Furthermore the compounds of formula I according to the invention may be used for controlling fungi in related areas, for example in the protection of technical materials, including wood and wood related technical products, in food storage or in hygiene management. The compounds of formula I are, for example, effective against the phytopathogenic fungi of the following classes: Fungi imperfecti (e.g. Botrytis, Pyricularia, Helminthosporium, Fusarium, Septoria, Cercospora and Alternaria) and Basidiomycetes (e.g. Rhizoctonia, Hemileia, Puccinia). Additionally, they are also effective against the Ascomycetes classes (e.g. Venturia and Erysiphe, Podosphaera, Monilinia, Uncinula) and of the Oomycetes classes (e.g. Phytophthora, Pythium, Plasmopara). Outstanding activity has been observed against powdery mildew (Erysiphe spp.). Therefore, the invention preferably relates to a method of controlling or preventing infestation of useful plants by powdery mildew. Furthermore, the novel compounds of formula I are effective against phytopathogenic bacteria and viruses (e.g. against Xanthomonas spp, Pseudomonas spp, Erwinia amylovora as well as against the tobacco mosaic virus). Good activity has been observed against Asian soybean rust (Phakopsora pachyrhizi).

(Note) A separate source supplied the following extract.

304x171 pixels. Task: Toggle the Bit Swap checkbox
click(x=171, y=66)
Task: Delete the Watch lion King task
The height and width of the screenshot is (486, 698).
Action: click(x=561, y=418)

Within the scope of the invention, useful plants to be protected typically comprise the following species of plants: cereal (wheat, barley, rye, oat, rice, maize, sorghum and related species); beet (sugar beet and fodder beet); pomes, drupes and soft fruit (apples, pears, plums, peaches, almonds, cherries, strawberries, raspberries and blackberries); leguminous plants (beans, lentils, peas, soybeans); oil plants (rape, mustard, poppy, olives, sunflowers, coconut, castor oil plants, cocoa beans, groundnuts); cucumber plants (pumpkins, cucumbers, melons); fibre plants (cotton, flax, hemp, jute); citrus fruit (oranges, lemons, grapefruit, mandarins); vegetables (spinach, lettuce, asparagus, cabbages, carrots, onions, tomatoes, potatoes, paprika); lauraceae (avocado, cinnamomum, camphor) or plants such as tobacco, nuts, coffee, eggplants, sugar cane, tea, pepper, vines, hops, bananas and natural rubber plants, as well as ornamentals.

The term "useful plants" is to be understood as including also useful plants that have been rendered tolerant to herbicides like bromoxynil or classes of herbicides (such as, for example, HPPD inhibitors, ALS inhibitors, for example primisulfuron, prosulfuron and trifloxysulfuron, EPSPS (5-enol-pyrovyl-shikimate-3-phosphate-synthase) inhibitors, GS (glutamine synthetase) inhibitors or PPO (protoporphyrinogen-oxidase) inhibitors) as a result of conventional methods of breeding or genetic engineering. An example of a crop that has been rendered tolerant to imidazolinones, e.g. imazamox, by conventional methods of breeding (mutagenesis) is Clearfield® summer rape (Canola). Examples of crops that have been rendered tolerant to herbicides or classes of herbicides by genetic engineering methods include glyphosate- and glufosinate-resistant maize varieties commercially available under the trade names RoundupReady® , Herculex I® and LibertyLink®.

The term "useful plants" is to be understood as including also useful plants which have been so transformed by the use of recombinant DNA techniques that they are capable of synthesising one or more selectively acting toxins, such as are known, for example, from toxin-producing bacteria, especially those of the genus Bacillus.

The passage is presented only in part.